EXERCISE AIM: Within the entries below, please return exactly the lines from the one with "Select Buy Yes 5¢ for ↑ 1.40" through the one with "Task: Open the http://localhost:9877/", leaving out any pictures.

DATA RECORDS:
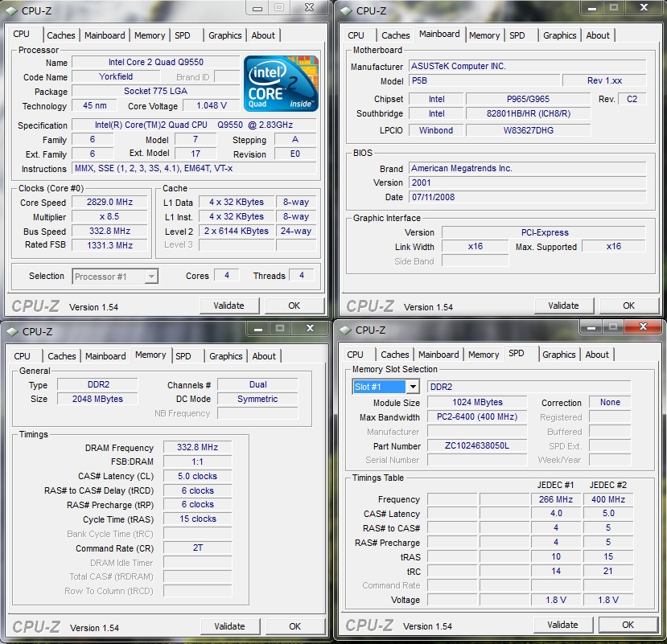Click the Part Number field ZC1024638050L

[x=477, y=445]
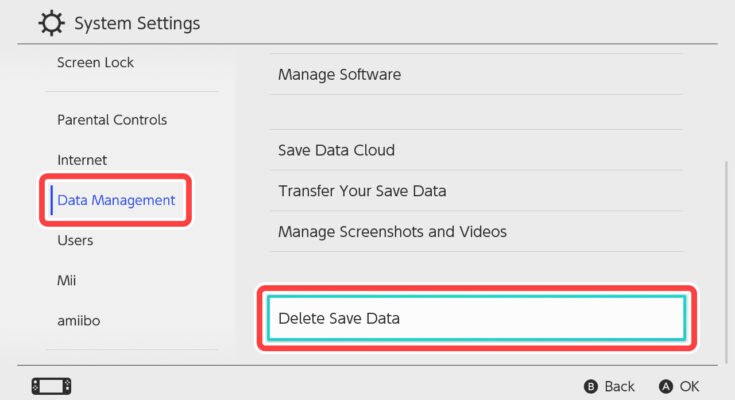
Task: Open the Users settings section
Action: [x=75, y=240]
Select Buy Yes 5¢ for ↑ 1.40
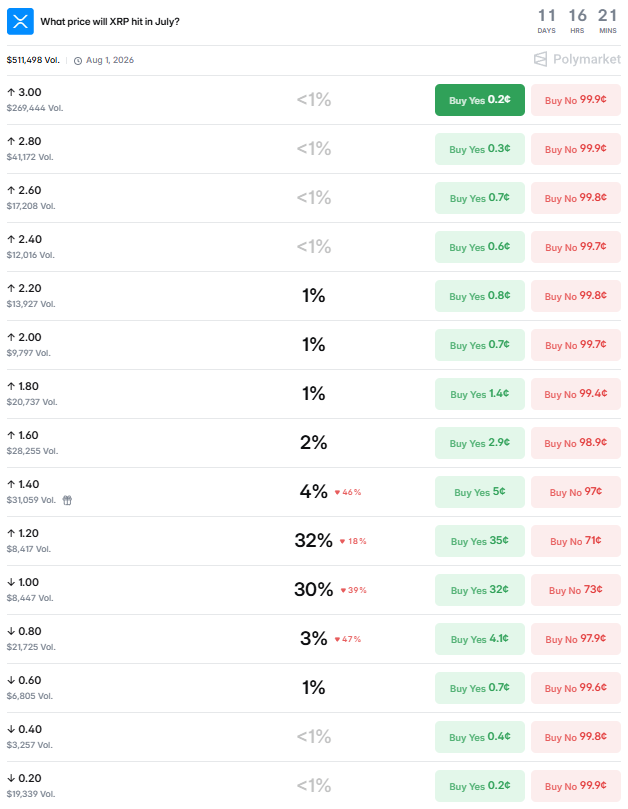This screenshot has height=809, width=628. pyautogui.click(x=480, y=492)
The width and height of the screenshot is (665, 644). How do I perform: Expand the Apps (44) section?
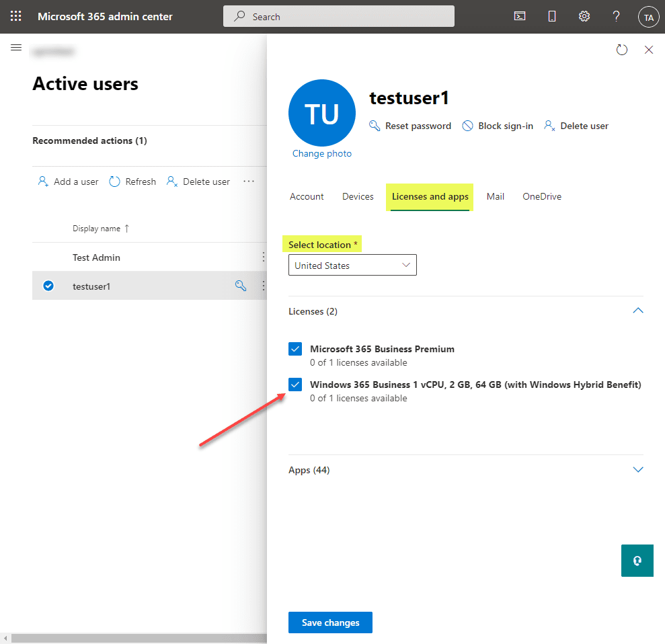(637, 469)
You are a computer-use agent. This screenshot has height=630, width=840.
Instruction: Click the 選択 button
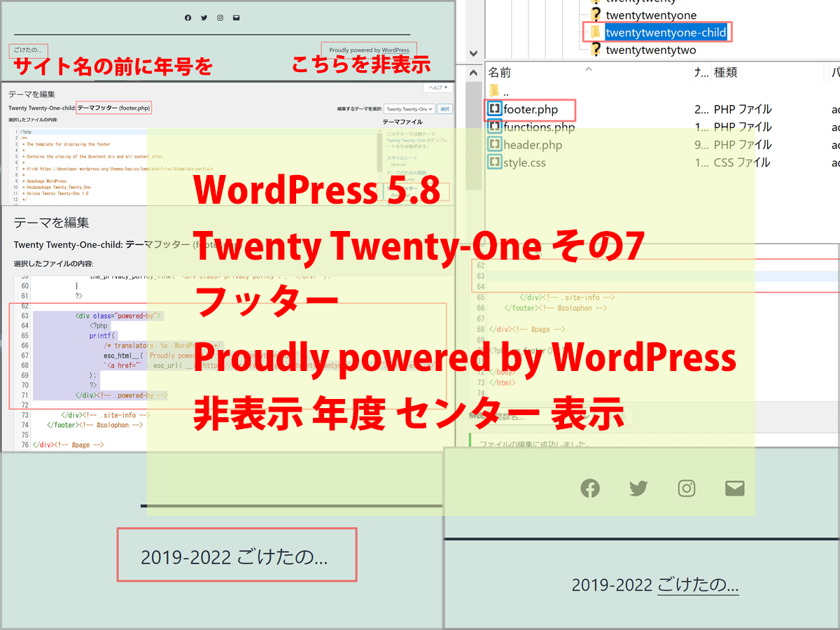[x=445, y=109]
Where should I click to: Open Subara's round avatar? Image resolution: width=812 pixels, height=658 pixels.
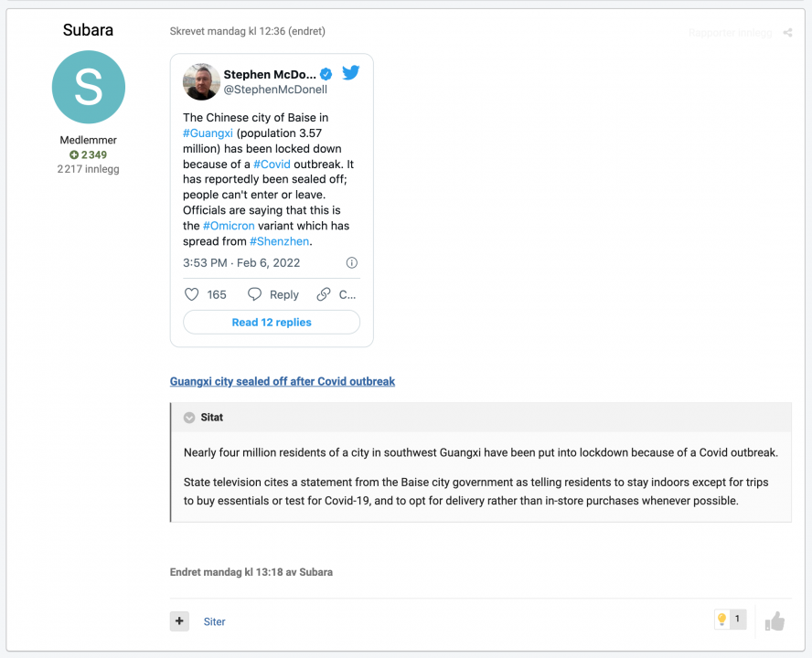coord(89,87)
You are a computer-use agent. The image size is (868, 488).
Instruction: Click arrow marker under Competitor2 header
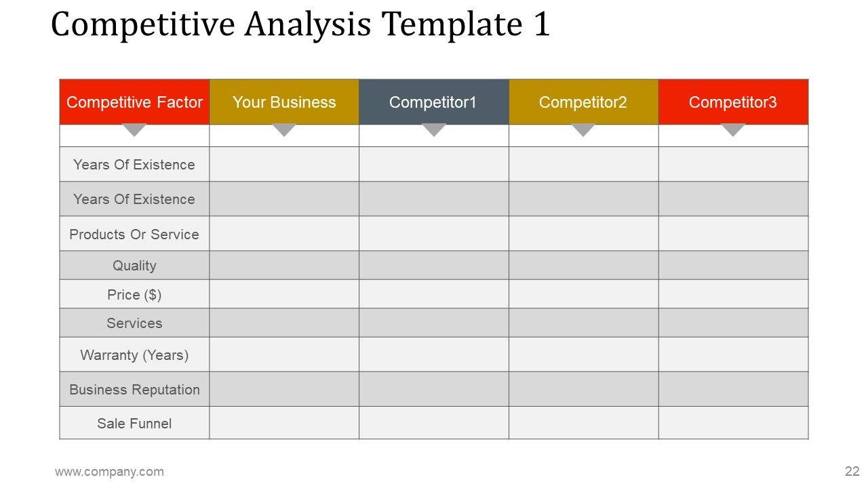[583, 129]
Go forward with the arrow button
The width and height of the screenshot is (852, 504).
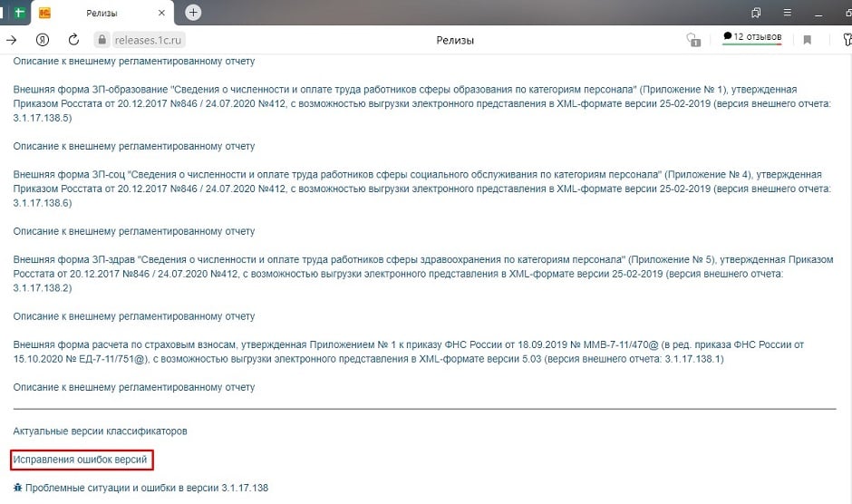pos(12,40)
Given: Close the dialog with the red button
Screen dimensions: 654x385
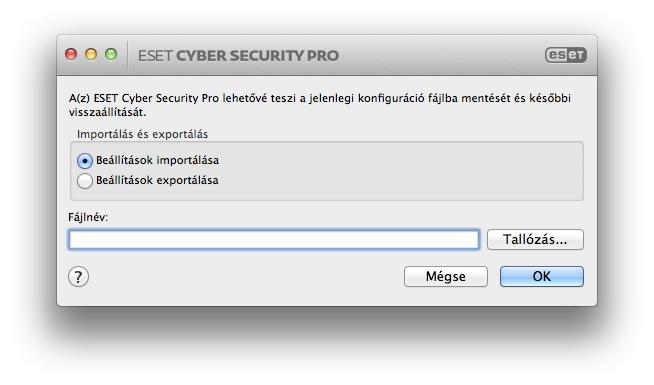Looking at the screenshot, I should click(x=71, y=54).
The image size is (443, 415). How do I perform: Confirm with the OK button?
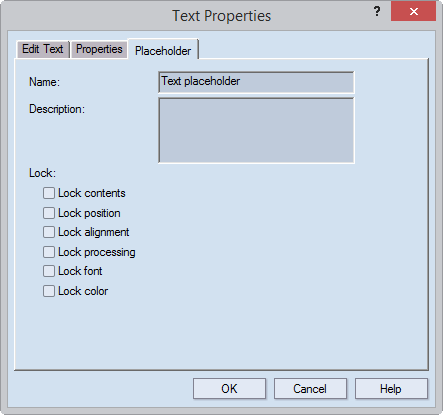[x=229, y=389]
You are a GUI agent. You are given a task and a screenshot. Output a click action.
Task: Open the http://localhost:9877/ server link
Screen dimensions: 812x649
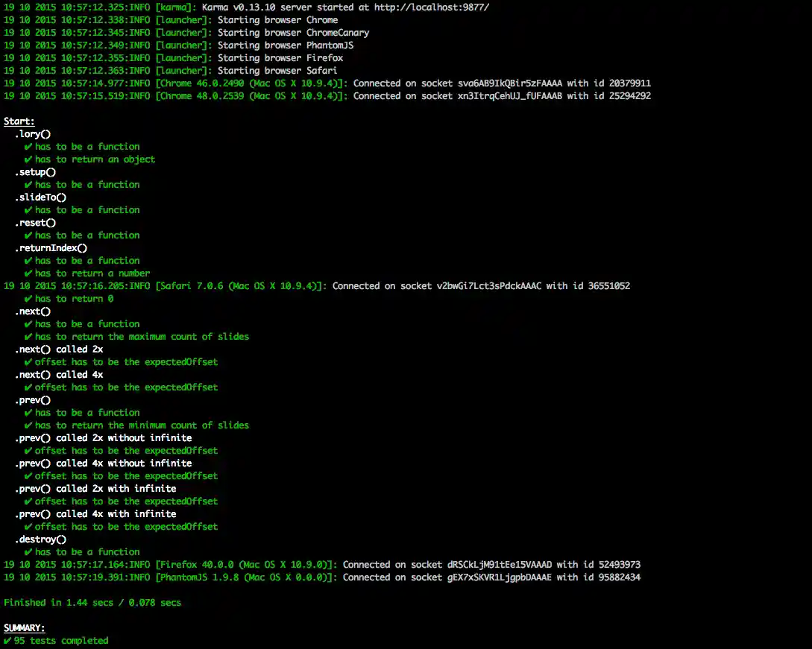[x=426, y=7]
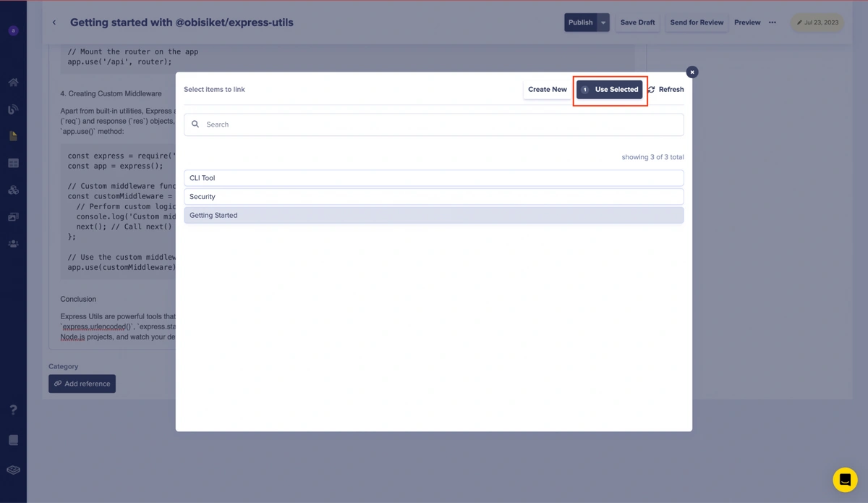Click the Use Selected button
This screenshot has width=868, height=503.
[610, 90]
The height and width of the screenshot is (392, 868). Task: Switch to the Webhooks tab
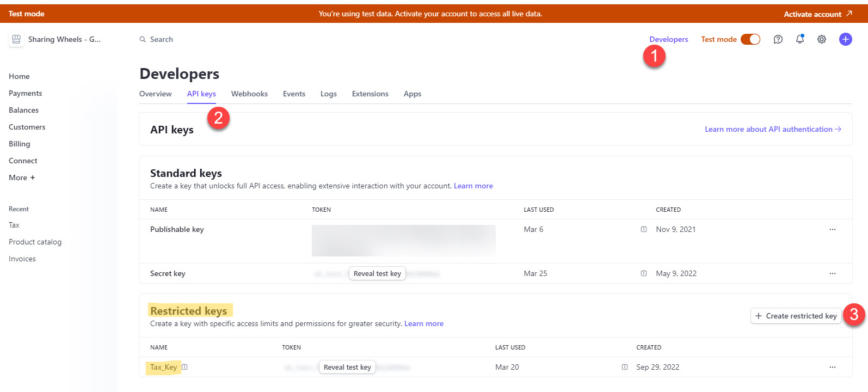point(249,94)
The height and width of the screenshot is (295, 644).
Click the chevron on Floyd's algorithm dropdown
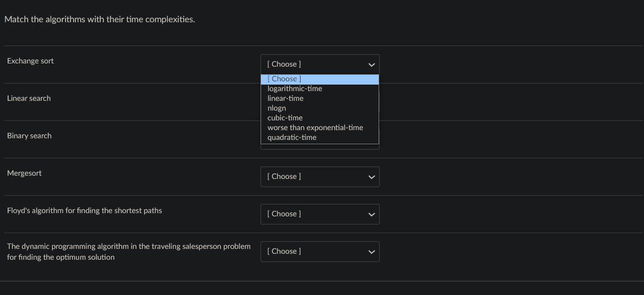[x=372, y=214]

YOUR RESPONSE:
Select Buy Yes 5¢ for ↑ 1.40
This screenshot has height=809, width=628. pyautogui.click(x=480, y=492)
The width and height of the screenshot is (665, 644). How do I perform: Expand the Apps (44) section?
(637, 469)
You are a computer-use agent. This screenshot has height=630, width=840.
Instruction: Click the 選択 button
[x=445, y=109]
Where should I click to: Open Subara's round avatar? Image resolution: width=812 pixels, height=658 pixels.
coord(89,87)
You are a computer-use agent. The image size is (868, 488).
Instruction: Click arrow marker under Competitor2 header
[583, 129]
Go forward with the arrow button
The width and height of the screenshot is (852, 504).
pos(12,40)
Given: Close the dialog with the red button
Screen dimensions: 654x385
Looking at the screenshot, I should click(x=71, y=54).
The image size is (443, 415). How do I perform: Confirm with the OK button?
[x=229, y=389]
You are a GUI agent. You are given a task and a screenshot. Output a click action.
Task: Open the http://localhost:9877/ server link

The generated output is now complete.